July/August 1990 Newsletter

COLOMBIAN CHRISTIAN MISSION
Dale and Jeanie Meade
In the jungle and prairie of Southeastern Colombia
Volume 18, Issue 7/8 July/August, 1990

PRINTER PROJECT

With our little computer, we have been able to make great improvements in our bookkeeping and correspondence. While at Grad school, I took a class in desktop publishing. Our goal is to ultimately use the computer as a typesetter. We have always published our own material in Colombia. We have done this with a typewriter and a mimeograph. This method is rustic and inefficient as well.
The computer will make the work much faster. It will enable us to make revisions much easier. In order to use the computer for this project, we will need a laser printer. While the name sounds exotic, it is basically a photocopier connected to a computer. It will reproduce what the computer has in its memory. Technically, it will not produce typeset quality. A machine to do that would be over $15,000! But in Colombia, the quality would be far better than anything we have ever done before.
Right now we are using an inexpensive dot matrix for some things. For letters we are using an old printer discarded by an insurance agency here in town. Our goal is to purchase the laser printer this fall. We can begin using it immediately, both for our mission correspondence and for writing and publishing in Spanish. We can begin to publish and ship finished works to Colombia soon after the printer is on line.
The total cost for the printer and the software to run it will be about $3,000. If you, your Sunday school class, or church would like to help preach the Gospel in Colombia through the printed word, please send any contributions clearly marked for the "printer project". The printer will enable me to use some of what I have learned at Wheaton, it will help us put the computer into full service, and it will greatly improve the efficiency and quality of our printing ministry in Colombia.

BACK TO COLOMBIA

On August 8th, Lord willing, Jeanie and I will be heading back to Colombia to renew our visas.
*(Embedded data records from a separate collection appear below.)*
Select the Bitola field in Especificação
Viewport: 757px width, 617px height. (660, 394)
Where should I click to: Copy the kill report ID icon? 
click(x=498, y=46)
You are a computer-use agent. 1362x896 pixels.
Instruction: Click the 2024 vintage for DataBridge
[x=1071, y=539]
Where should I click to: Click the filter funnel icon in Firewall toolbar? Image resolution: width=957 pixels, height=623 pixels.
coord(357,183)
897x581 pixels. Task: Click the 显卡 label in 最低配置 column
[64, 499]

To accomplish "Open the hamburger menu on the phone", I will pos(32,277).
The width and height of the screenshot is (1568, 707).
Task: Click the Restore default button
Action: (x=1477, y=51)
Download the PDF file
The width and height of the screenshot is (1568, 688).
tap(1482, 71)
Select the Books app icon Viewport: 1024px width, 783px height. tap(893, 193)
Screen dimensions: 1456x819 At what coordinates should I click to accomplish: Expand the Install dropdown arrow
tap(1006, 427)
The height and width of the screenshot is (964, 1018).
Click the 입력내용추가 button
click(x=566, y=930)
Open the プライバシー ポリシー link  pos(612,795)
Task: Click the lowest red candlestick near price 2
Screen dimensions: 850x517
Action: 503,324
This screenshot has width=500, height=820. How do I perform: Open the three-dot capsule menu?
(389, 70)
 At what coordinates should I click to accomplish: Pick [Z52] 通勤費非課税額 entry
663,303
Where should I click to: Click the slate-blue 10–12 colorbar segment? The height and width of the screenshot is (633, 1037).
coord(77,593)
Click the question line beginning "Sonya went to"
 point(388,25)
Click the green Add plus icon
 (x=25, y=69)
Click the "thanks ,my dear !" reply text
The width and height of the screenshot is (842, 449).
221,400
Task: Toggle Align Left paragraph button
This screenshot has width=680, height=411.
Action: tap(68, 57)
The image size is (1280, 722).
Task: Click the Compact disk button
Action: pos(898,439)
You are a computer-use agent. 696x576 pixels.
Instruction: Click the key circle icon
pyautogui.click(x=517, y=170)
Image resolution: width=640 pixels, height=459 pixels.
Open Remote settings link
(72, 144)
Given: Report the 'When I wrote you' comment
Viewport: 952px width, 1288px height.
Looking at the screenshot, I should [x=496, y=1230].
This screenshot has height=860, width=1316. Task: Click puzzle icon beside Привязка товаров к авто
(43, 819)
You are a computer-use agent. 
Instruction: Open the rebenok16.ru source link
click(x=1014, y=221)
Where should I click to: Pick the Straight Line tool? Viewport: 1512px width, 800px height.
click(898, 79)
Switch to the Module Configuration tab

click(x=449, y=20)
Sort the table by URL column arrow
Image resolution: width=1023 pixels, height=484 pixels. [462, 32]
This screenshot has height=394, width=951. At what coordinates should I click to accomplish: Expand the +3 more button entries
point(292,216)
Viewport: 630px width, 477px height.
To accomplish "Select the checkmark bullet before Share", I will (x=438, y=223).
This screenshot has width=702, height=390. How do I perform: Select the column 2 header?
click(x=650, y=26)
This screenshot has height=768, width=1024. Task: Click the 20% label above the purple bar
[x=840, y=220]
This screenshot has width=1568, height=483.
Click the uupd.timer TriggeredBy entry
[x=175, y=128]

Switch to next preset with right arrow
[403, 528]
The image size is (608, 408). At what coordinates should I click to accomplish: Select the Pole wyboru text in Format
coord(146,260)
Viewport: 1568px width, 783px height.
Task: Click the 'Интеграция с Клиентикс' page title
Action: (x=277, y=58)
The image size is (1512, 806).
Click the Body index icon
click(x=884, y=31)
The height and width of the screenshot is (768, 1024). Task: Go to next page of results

We had made tentative plans for this trip as soon as it became evident that we would not be able to return this summer to Colombia for our next three year term. We had been unable to make definite plans until now. The reason was a lack of funds for airline tickets. June and July were relatively good months for love offerings and by the time you read this, we should have the tickets paid for.
None of the children will be going with us. Since Susy and Alex are Colombian citizens, so visas are not problem with them. Wendy, however, will lose her permanent resident visa. That means she will probably never be able to return to Colombia for anything more than a visit. That probably will not be a major problem though. She is a junior in high school and would probably want to finish her schooling here, rather than receive her diploma from a correspondence school. Besides she has never been able to overcome her fungus infection. As long as she has that, she could not return to the tropics. God has always provided for our needs. Right now the "needs"must not include a permanent resident visa for Wendy.
The political situation in Colombia has remained tense and unsettled. The cocaine cartel continue to wage its war of terror against the government and the population. While we are in Colombia, we must travel extensively. We will be in Bogota for a few days to meet with the Colombian leaders and with the other missionaries. Then we will travel by bus to Villavicencio in order to check up on the work there. We also need to pay our taxes. We will need to take care of any paperwork that is required in order to renew our visas. Then we will return to Bogota.
When we leave Bogota, we plan to travel to Cartagena and Barranquilla on Colombia's northern coast. We are still making plans to open a work in that region when we return to Colombia. We want to check our different sections of the city where we might choose to locate. We also hope to look into schools. If there were any decent schools in the coastal cities, and we expect there are some, that fact would greatly ease the burden of teaching the children ourselves. From Cartagena we will fly back to Miami and then on to Cleveland.
This itinerary will get us back to the United States just before school is to begin at Wheaton. There will be only a few days to unpack from our Colombia trip and then pack for going back to Wheaton. We are trusting in the Lord for his protection on the trip. Everything must work like clockwork in order to return and make it back to the Wheaton College Graduate School on time for classes. Things seldom operate that way in Colombia. We would appreciate your prayers during these next few weeks!

HARVEST TIME

Normally, when I talk of harvest time, it is to relate the number of baptisms we have had. Here in the States, harvest time also has another meaning. With a missionary's salary and a family of five, we depend heavily on a garden in order to eat. We have planted a large garden and the harvest has begun.
We have already canned over forty quarts of green beans. We are processing and freezing broccoli and cauliflower. We have our cabbage fermenting in the crock to make sauerkraut. We hope to finish canning our sixty quarts of green beans and work on peaches before we leave for Colombia. It even appears that our trip will fall during a lull in the harvest so that we will not loose any of the crops. Corn, tomatoes, and lima beans should be ready after we come back. Apples will come on in the fall.
Our primary concern is still the harvest of souls. Our focus is still on Colombia. But while we are here in the United States, harvest time has another meaning also.